Tengo miedo, mi amor, de la muerte. De que esa dama sombría y mavalda, a veces, disfrazada de diablillo , me lleve a su lado , sin previamente no unificar, aunque sea a mi manera, el inmenso amor que por ti siento , por ello, le digo a la muerte, “espera, no seas impaciente, déjame disfrutar un poco mas del ángel que Dios puso en mi camino “. Y le repito , mi amor , a esa misma dama ,” espera, estate tranquila , no me llames aún porque quiero seguir alimentando mi corazón del inmenso amor que por mi amada Maria José siento”.
El miedo, el maldito miedo, el que me acompaña desde que traspase la barrera de la infancia . Desde el mismo instante, en que comencé a dar los primeros pasos de mi juventud, y ahora , cuando con el paso de los años estoy recorriendo el camino que bautizamos como adulto, se intensifica ese miedo . El mismo, que ahora estoy reviviendo, y que ya sufrí en mis propias carnes, en mi adolescencia. Miedo , a que se burlaran de mi. Miedo, a que las mujeres se rieran De mi fealdad. Miedo, a peder un amor. Miedo, a convertirme en el bufón de la corte.
Maria José , besa tu mejilla es subir al cielo de mi amor por tí.
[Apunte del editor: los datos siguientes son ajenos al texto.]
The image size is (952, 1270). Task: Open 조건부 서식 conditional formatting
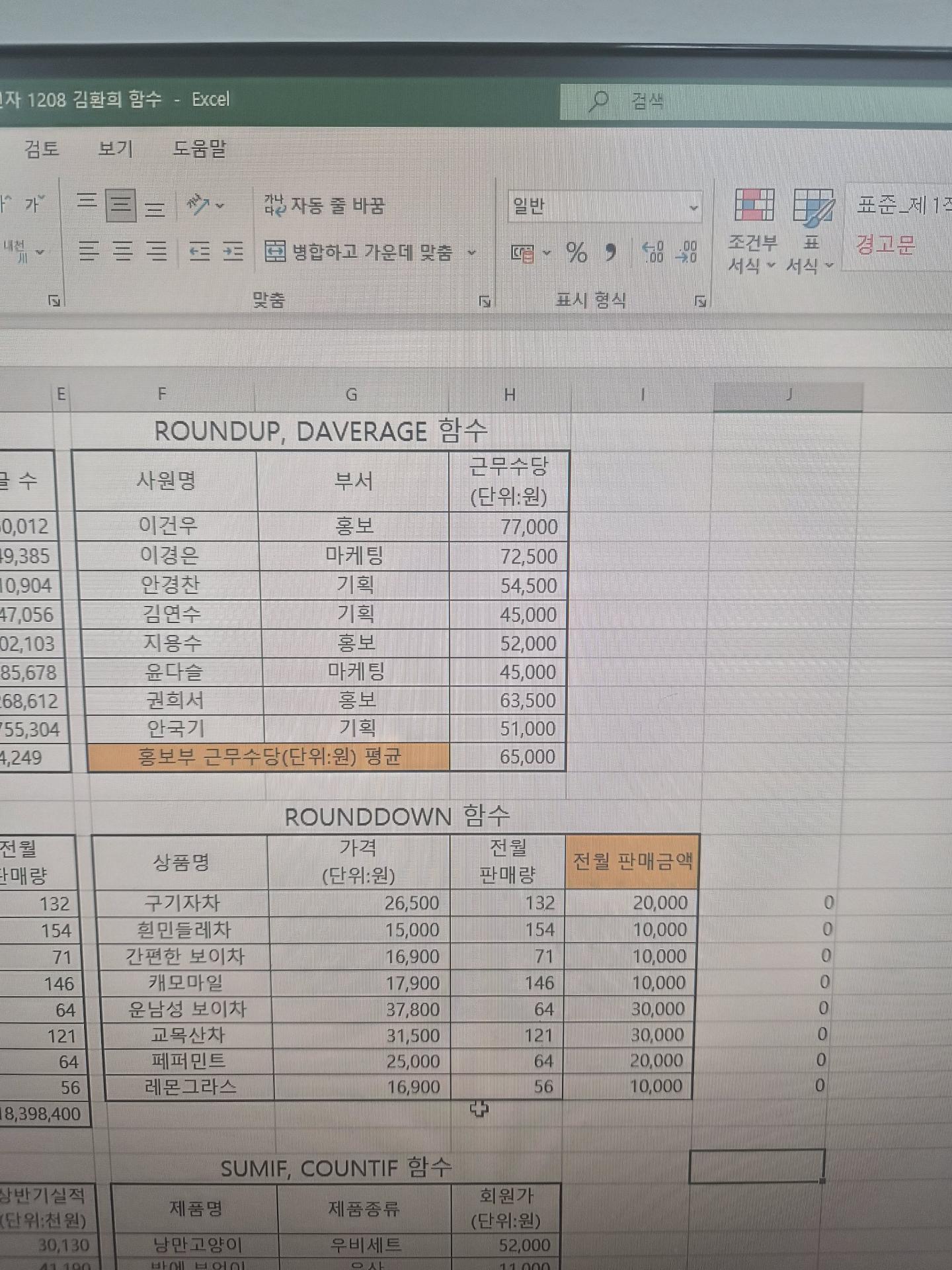click(x=753, y=230)
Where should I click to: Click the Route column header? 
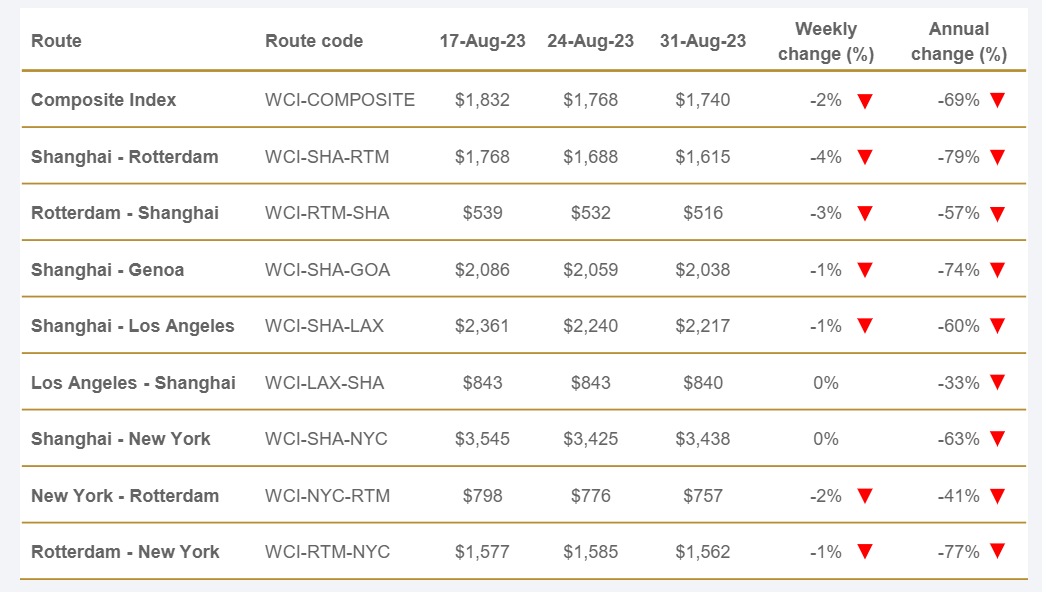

Amor mío, al igual que los agricultores viven con miedo toda su vida , por si no llueve, y hay esquía . O por si llueve demasiado, y se inundan las cosechas. Miedo , mi amor, siento mucho miedo de no poder vivir contigo el momento mas hermoso que puedas regalarme como es tu eterna sonrisa. Tengo miedo de que algo pueda ocurrirte, y entonces mi corazón se partiría en un millón de porciones , para convertirse en lágrimas profundas de dolor. Maldito sea el miedo , mi amor, y yo mismo me maldigo, por haber abierto las puertas a ese compañero de viaje. Miedo , ¿qué es el miedo? , podemos preguntarnos, mi dulce y celestial Maria José. Por una vez, me vas a permitir, mi amada Maria José, que no pueda contestar a las interrogantes que de vez en cuando, te planteo en estas cartas. No se que puede ser el miedo, o de donde puede salir el miedo , pero lo cierto, es que tal vez por el inmenso amor que te venero , ese miedo a vuelto a despertase en mi , el que yo creía definitivamente dormido, en el interior de mi alma. Te amo , mi amor. Te amo tanto que tengo mucho miedo de que en una noche estrellada, mientras la luz de guía brilla por encima de todas, me quede definitivamente dormido para siempre, con la fuerza de un ser tan angelical y profundo como tu, para recordar entonces la frase final de la maravillosa película titulada “ Goss “ cuando el protagonista , y mientras que sus lagrimas recorren sus mejillas , en el momento preciso en que hecho ángel, es llamado por Dios, y tras besar por ultima vez los labios de sus amada le dice aquello de , “ no sabes, mi amor, cuanto amor me llevo hasta el cielo”. Y con esa frase tan hermosa, quiero mi amor , cerrar esta carta.